Concerning trichordal partitioning, certain three-note chords will always leave the same complementary trichord when extracted from an ATH. As an example, we could remove an [048] augmented triad subset from an all-triad hexachord superset and always be left with an [016] trichord remainder (I just love these little combinatorial magic tricks). This property does not always work in the opposite direction though (i.e. it is noncommutative), since we could easily round out an ATH by holding some realization of an [016] in one hand and particular realizations of an [024], [048], [037], [026], or [014] in the other. Due to the prevalence of [016] as an ATH trichord subset, the five [016]+[xyz] partitions are listed as the top row of my diagram above; not surprisingly, Carter repeatedly takes advantage of [016] as a means to connect various transpositions of the all-triad hexachord in his music.
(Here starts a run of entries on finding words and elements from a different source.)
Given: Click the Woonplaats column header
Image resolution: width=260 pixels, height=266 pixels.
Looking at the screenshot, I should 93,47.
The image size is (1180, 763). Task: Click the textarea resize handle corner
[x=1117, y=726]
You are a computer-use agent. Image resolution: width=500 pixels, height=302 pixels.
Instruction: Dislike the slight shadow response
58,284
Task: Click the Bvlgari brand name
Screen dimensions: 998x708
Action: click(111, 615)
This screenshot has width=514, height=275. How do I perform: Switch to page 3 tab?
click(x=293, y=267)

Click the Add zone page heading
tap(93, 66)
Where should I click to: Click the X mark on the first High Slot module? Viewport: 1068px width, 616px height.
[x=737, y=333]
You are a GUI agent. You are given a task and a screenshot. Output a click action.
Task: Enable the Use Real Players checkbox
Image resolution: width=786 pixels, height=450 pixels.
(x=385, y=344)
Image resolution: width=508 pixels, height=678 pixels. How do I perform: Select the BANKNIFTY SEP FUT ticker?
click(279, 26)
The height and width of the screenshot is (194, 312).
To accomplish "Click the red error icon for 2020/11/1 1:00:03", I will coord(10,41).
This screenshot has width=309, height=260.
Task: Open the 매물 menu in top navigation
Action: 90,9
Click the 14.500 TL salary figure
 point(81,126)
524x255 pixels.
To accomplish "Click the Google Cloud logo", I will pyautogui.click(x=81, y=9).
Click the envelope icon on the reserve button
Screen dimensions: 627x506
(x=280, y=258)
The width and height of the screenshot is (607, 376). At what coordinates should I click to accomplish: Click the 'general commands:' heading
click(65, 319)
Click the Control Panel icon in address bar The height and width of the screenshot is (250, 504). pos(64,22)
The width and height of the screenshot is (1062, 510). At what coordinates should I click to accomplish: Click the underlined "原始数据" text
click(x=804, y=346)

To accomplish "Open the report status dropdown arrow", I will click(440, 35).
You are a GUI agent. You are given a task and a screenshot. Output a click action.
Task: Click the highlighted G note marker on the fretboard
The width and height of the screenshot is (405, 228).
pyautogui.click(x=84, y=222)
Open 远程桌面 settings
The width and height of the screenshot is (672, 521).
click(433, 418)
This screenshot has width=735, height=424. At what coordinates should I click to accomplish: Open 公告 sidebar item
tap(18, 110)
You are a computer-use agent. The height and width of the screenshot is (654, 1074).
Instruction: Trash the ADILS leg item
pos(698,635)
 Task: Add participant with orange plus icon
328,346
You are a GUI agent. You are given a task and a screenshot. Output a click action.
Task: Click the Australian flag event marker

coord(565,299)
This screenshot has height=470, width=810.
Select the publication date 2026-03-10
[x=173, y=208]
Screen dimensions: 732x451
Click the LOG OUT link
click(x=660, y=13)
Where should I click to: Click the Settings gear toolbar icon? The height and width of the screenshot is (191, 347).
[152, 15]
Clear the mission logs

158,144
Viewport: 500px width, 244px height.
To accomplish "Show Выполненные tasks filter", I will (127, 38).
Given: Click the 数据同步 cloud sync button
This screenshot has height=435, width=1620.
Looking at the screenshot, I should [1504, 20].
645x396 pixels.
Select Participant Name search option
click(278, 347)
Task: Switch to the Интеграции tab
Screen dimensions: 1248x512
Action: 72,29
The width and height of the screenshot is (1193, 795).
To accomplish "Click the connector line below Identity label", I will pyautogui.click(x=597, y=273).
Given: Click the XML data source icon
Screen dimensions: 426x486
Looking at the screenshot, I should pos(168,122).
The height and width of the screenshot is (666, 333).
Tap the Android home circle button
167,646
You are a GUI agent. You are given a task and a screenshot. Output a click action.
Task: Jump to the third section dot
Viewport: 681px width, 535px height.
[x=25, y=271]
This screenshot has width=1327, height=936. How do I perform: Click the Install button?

Carter spent decades exploring both AITs and the ATH in his compositions, pondering their inherent musical properties, finding ways of linking them to create formal continuities, and connecting their presence to larger referential sonorities (such as all-interval twelve-note chords). By now, AITs and the ATH are closely associated with Carter's compositional style and harmonic language — much like the whole-tone scale is with Debussy and late French Impressionism. Unlike whole-tone sonorities, however, the AITs and ATH still seem fertile ground for other composers to explore despite Carter's decades of investigation.
For greater detail about AITs, the ATH, and analyses of Carter's usage of them in musical contexts, see Chapter 2 of my dissertation (specifically pages 31-49).